The lead batteries make the whole vehicle heavier - if you want a counterweight you put the weight where it does the most good - which is where you will find the weights on a forklift

With a lighter battery you will end up with a few more weights and an overall lighter vehicle able to do the same job with less energy and fewer constraints


----------



## dcb (Dec 5, 2009)

yah, on the other side of the coin I gained about 500 lbs in payload capacity, plus the front 3 battery box is empty storage now (ooh, I should make a custom cooler for it!)


----------



## dh1 (Dec 21, 2015)

This my 1974 EGT200 garden tractor made by General Electric, all original, new batteries. The 6 x 6volt golf cart batteries weigh about 360lbs total. 
Tractor weighs with batteries 900lbs, plus 150lbs for the mower deck, 1050lbs total, plus the driver.

I have sat on this thing for 3hrs non stop cutting grass, that drained the pack down to the point where the contactors started cutting out.
Only did it once, wanted to see how long it would run for. GE claims 3hrs and they were right.
A heavy tractor is not needed to cut grass but when you start climbing steep hills, wet slippery conditions, want to tow trailer or push stuff with a dozer blade or pull a one bottom plow, cultivator or set of discs though the garden then you want the extra weight.
https://www.youtube.com/watch?v=3RnqYJAVhk4


----------



## dcb (Dec 5, 2009)

well, I did flip it once (got too close to a guy-wire), very glad it wasn't full of lead for that  plus I can put it on it's side by hand for whatev.


----------



## ken wont (Jul 6, 2016)

Weight is also a plus for Snow-Blowers.
How well do Lithium batteries perform at -20 degrees?


----------



## TerryH (Jun 9, 2012)

We charge our 3P60S 222v pack with a string of 4 golf cart chargers in series and monitor/balance with LiPo Pals.

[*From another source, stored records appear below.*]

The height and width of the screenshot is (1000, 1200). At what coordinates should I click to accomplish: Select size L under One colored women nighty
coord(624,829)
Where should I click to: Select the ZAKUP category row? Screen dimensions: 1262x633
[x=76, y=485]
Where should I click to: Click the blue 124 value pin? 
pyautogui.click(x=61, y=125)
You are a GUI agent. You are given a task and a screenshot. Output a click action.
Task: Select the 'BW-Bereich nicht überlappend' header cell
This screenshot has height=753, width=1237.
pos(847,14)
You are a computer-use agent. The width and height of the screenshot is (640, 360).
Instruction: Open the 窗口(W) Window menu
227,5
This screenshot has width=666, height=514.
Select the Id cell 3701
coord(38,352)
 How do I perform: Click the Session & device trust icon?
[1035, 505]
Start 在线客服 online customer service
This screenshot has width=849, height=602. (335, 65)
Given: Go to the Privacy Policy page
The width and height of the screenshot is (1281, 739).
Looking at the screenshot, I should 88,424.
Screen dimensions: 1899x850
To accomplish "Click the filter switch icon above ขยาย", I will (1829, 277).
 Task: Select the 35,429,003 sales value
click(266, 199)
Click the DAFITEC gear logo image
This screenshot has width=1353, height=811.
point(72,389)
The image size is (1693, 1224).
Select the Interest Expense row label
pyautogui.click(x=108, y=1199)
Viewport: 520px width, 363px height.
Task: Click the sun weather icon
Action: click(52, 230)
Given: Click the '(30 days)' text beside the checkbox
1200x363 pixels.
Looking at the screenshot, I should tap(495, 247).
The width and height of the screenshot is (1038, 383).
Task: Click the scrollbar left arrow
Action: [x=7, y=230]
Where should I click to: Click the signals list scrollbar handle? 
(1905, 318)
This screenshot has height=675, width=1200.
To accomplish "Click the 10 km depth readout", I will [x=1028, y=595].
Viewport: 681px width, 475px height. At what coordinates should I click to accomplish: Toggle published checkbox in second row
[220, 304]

Nothing complicated about it.


----------



## piotrsko (Dec 9, 2007)

ken wont said:


> Weight is also a plus for Snow-Blowers.
> How well do Lithium batteries perform at -20 degrees?


About the same as FLA. They are happier at shirtsleeve temps.

I think both types have their pro's and cons, but the deciding factor should be cost per watt hr. My lead pack cost .20 @ wh, the volt pack was .15, and sometime can be had for less still. Having said that, some people have access to battery recycling so their prices could be lower that way.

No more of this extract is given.